Data on locating visible targets:

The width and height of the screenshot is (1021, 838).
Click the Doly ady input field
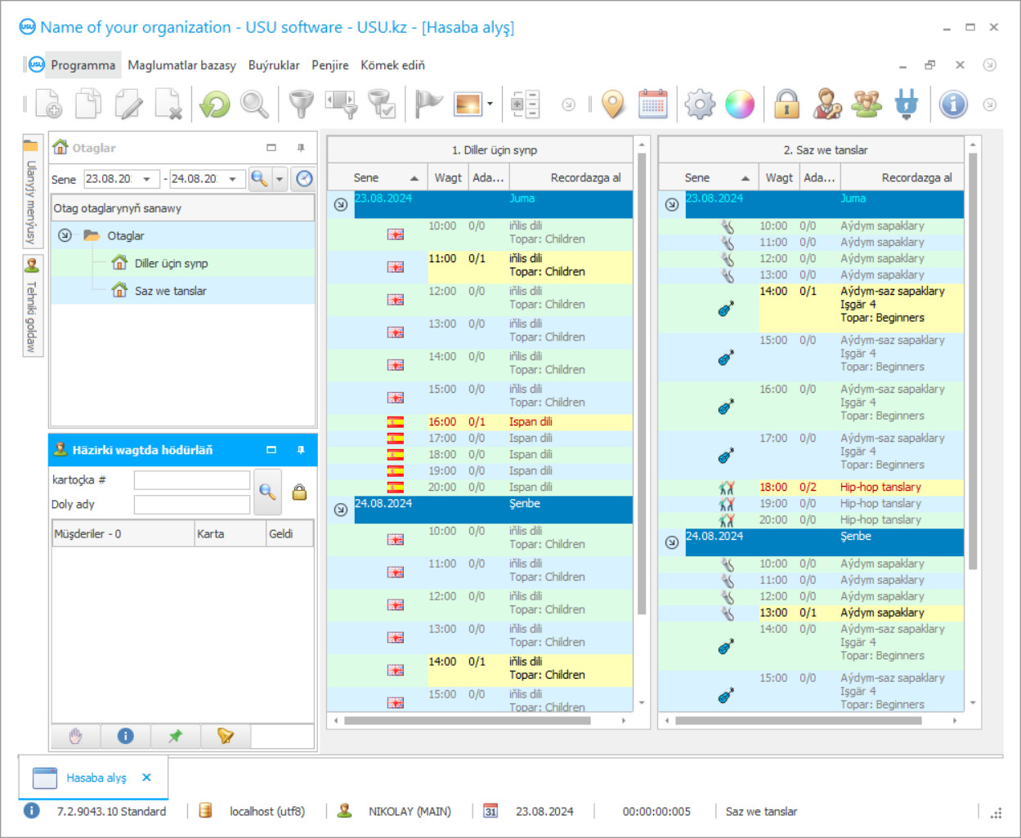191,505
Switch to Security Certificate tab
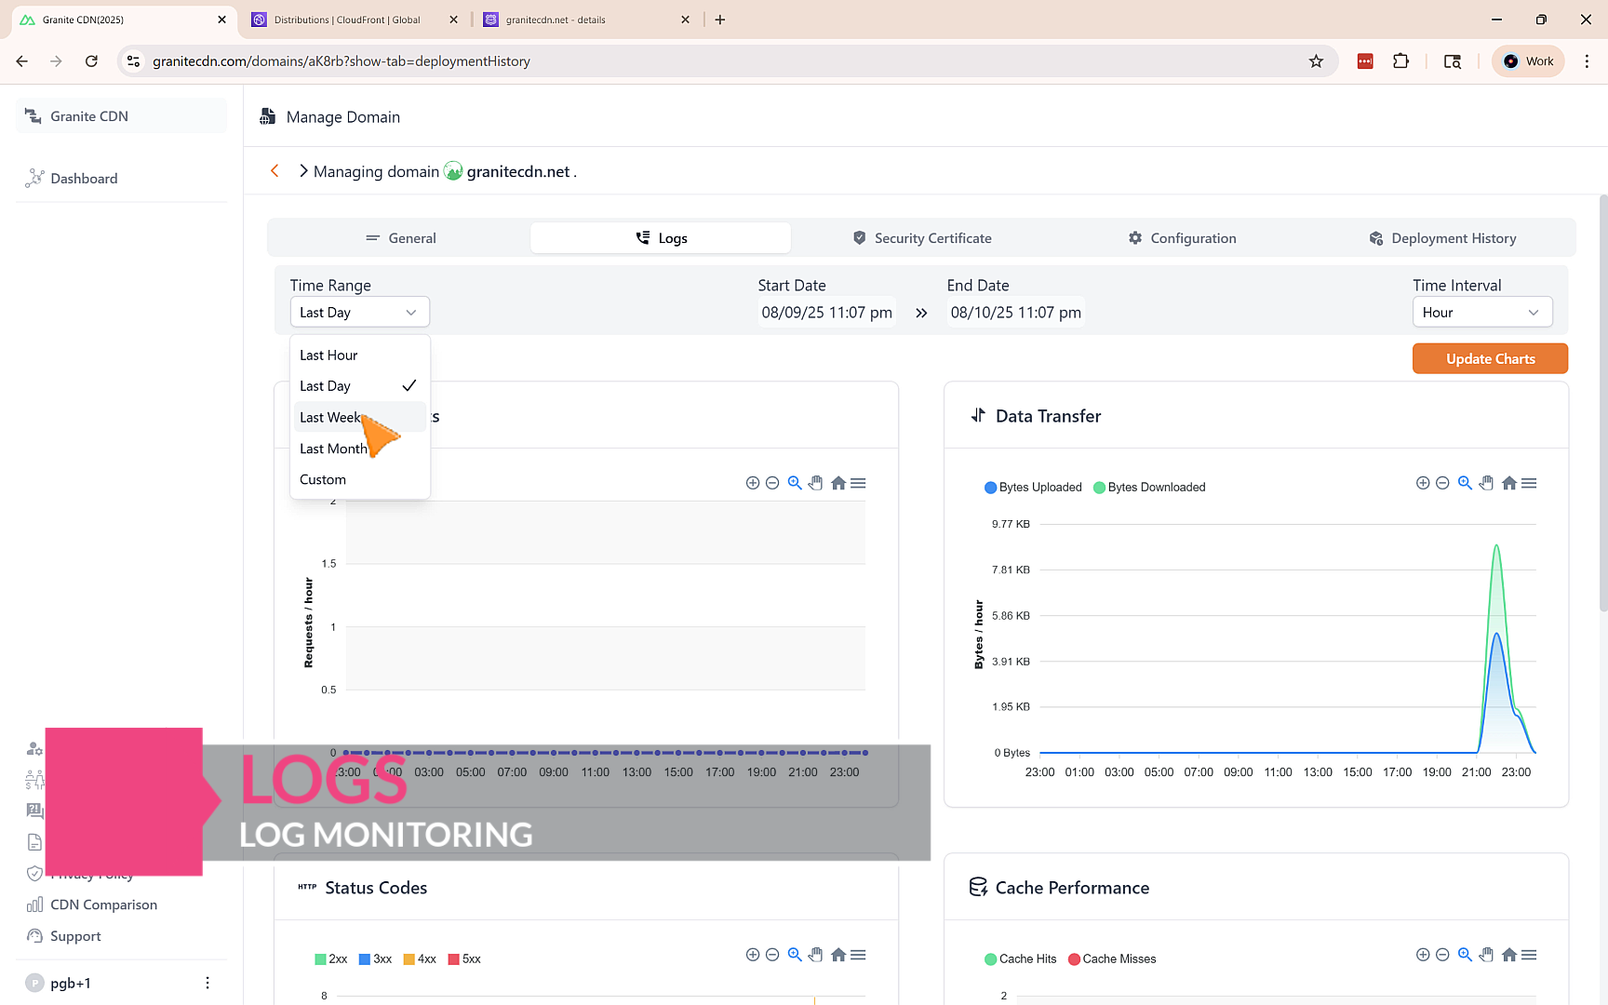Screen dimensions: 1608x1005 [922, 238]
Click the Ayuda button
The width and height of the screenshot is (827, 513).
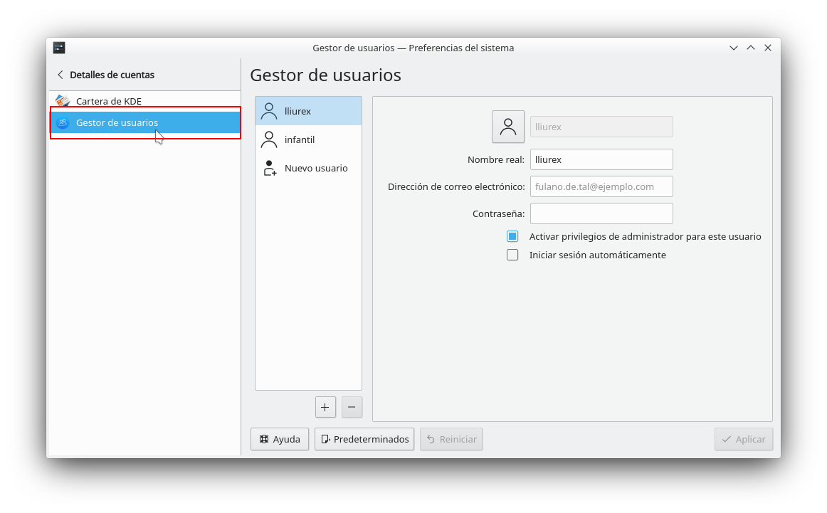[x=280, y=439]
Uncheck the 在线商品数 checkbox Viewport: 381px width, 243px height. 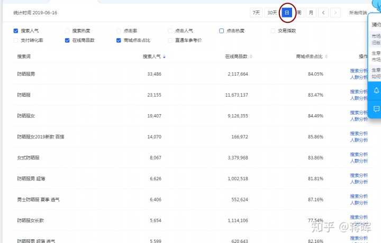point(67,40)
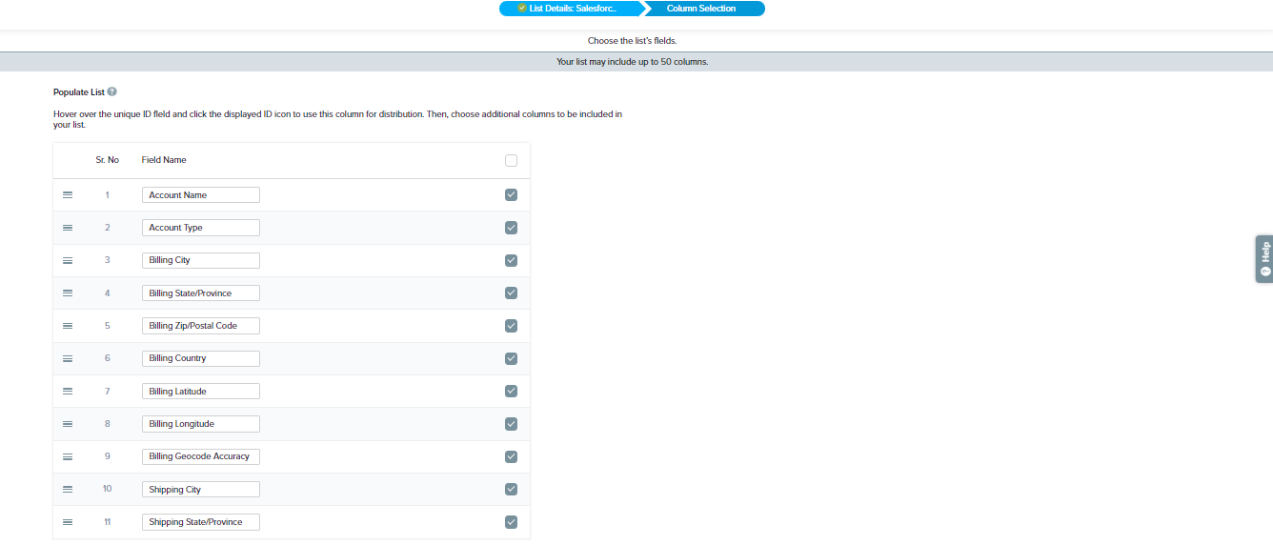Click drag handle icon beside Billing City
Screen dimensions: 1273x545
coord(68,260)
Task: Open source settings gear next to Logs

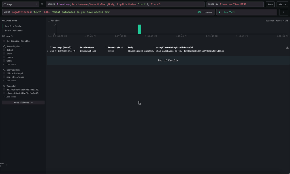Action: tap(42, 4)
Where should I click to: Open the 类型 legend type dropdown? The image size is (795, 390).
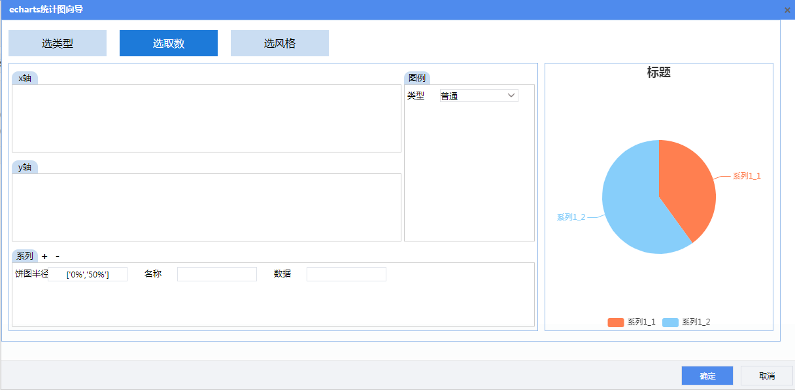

■ The exercise ■
Which lines of the listing above contain the string "Open"? Show each of them in full.

■ The result ■
Task: Open source settings gear next to Logs
Where should I click to: Open the 类型 legend type dropdown? The image size is (795, 390).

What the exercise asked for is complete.